The conference of the independent federal and state data protection authorities in Germany (“Data Protection Conference”) has published guidelines for employers on the limits of control of email and other Internet services in the workplace on January 27, 2016. Within these guidelines, the data protectionists emphasize their restrictive position regarding the employer’s control rights.
The guidelines summarize the common position of the data protection authorities. The document contains fundamental recommendations for public authorities and companies. While these guidelines will not be legally binding, they contain the basis for the data protection authorities’ examination and evaluation of the processing of personal data. As such, the guidelines provide an indication on how the authorities will most likely decide in specific situations.

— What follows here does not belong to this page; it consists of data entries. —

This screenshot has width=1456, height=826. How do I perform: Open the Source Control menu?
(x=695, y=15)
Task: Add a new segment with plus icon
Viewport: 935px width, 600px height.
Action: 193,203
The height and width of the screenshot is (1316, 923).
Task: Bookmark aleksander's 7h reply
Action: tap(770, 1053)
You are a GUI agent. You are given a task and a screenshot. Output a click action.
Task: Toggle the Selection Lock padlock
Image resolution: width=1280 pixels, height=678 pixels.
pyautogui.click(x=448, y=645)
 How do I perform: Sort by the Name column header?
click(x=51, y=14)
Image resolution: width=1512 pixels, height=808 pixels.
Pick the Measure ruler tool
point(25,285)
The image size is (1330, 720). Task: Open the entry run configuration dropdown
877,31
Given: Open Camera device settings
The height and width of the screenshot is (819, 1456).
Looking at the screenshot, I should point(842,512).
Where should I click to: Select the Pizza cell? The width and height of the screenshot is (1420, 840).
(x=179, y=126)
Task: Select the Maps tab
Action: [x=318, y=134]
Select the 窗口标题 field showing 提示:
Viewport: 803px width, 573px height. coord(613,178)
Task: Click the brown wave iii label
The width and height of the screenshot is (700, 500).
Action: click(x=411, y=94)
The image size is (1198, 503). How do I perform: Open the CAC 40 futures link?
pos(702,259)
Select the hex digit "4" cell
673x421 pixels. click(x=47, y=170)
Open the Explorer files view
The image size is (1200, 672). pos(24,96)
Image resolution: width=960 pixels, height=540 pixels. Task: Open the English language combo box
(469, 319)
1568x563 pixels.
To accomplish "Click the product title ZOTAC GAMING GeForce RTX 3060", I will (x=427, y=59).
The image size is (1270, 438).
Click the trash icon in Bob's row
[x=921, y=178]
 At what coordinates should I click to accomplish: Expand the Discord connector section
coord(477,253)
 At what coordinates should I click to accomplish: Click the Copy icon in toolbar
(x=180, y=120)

The initial question for assessing whether the control of email and other Internet services will be lawful is whether the employer allows private use of the Internet or of the company email account. If it does, according to the data protectionists, the employer is to be considered a provider of telecommunication or telemedia services. This means that it has to comply not only with the Federal Data Protection Act (Bundesdatenschutzgesetz, “BDSG”), but also with the regulations of the Telecommunication Act (Telekommunikationsgesetz, “TKG”) and of the Telemedia Act (Telemediengesetz, “TMG”). In this case, the employer is subject to the legal principle of the secret of telecommunication whose violation constitutes a criminal offence.